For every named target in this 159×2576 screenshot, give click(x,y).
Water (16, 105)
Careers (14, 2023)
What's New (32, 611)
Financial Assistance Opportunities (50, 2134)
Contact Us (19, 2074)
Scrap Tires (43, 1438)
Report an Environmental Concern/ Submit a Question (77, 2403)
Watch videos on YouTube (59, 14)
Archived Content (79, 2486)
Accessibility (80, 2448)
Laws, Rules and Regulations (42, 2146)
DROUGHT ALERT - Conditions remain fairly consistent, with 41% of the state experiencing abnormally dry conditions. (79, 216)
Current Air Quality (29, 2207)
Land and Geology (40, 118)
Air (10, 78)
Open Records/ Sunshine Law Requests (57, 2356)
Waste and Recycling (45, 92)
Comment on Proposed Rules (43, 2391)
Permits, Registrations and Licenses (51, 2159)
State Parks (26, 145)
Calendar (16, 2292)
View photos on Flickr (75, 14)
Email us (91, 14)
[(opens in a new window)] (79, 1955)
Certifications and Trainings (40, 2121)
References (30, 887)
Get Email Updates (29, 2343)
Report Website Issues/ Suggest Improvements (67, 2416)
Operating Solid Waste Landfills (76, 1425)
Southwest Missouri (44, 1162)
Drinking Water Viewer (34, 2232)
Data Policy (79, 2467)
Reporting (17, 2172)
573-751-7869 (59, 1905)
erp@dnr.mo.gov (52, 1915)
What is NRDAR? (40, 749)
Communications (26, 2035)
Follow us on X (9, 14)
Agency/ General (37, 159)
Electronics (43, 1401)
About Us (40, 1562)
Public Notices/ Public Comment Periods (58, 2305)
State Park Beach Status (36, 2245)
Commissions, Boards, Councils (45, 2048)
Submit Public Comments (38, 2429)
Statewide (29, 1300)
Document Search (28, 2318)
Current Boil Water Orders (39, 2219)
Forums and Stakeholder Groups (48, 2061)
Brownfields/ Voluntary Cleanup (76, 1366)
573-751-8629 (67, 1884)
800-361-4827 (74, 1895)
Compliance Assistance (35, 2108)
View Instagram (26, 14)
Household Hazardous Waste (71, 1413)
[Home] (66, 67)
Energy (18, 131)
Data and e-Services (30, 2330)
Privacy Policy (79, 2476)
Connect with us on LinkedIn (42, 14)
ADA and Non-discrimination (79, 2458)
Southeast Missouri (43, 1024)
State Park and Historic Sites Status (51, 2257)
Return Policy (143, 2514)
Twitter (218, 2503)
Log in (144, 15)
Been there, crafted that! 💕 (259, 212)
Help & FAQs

########

◆ **PROBLEM TO WORK ON**:
Everything from the first line above up to and including the line that contains "Open Records/ Sunshine" should be printed exactly; please print only that.

◆ **SOLUTION TO THE PROBLEM**:
For every named target in this 159×2576 screenshot, give click(x,y).
Water (16, 105)
Careers (14, 2023)
What's New (32, 611)
Financial Assistance Opportunities (50, 2134)
Contact Us (19, 2074)
Scrap Tires (43, 1438)
Report an Environmental Concern/ Submit a Question (77, 2403)
Watch videos on YouTube (59, 14)
Archived Content (79, 2486)
Accessibility (80, 2448)
Laws, Rules and Regulations (42, 2146)
DROUGHT ALERT - Conditions remain fairly consistent, with 41% of the state experiencing abnormally dry conditions. (79, 216)
Current Air Quality (29, 2207)
Land and Geology (40, 118)
Air (10, 78)
Open Records/ Sunshine Law Requests (57, 2356)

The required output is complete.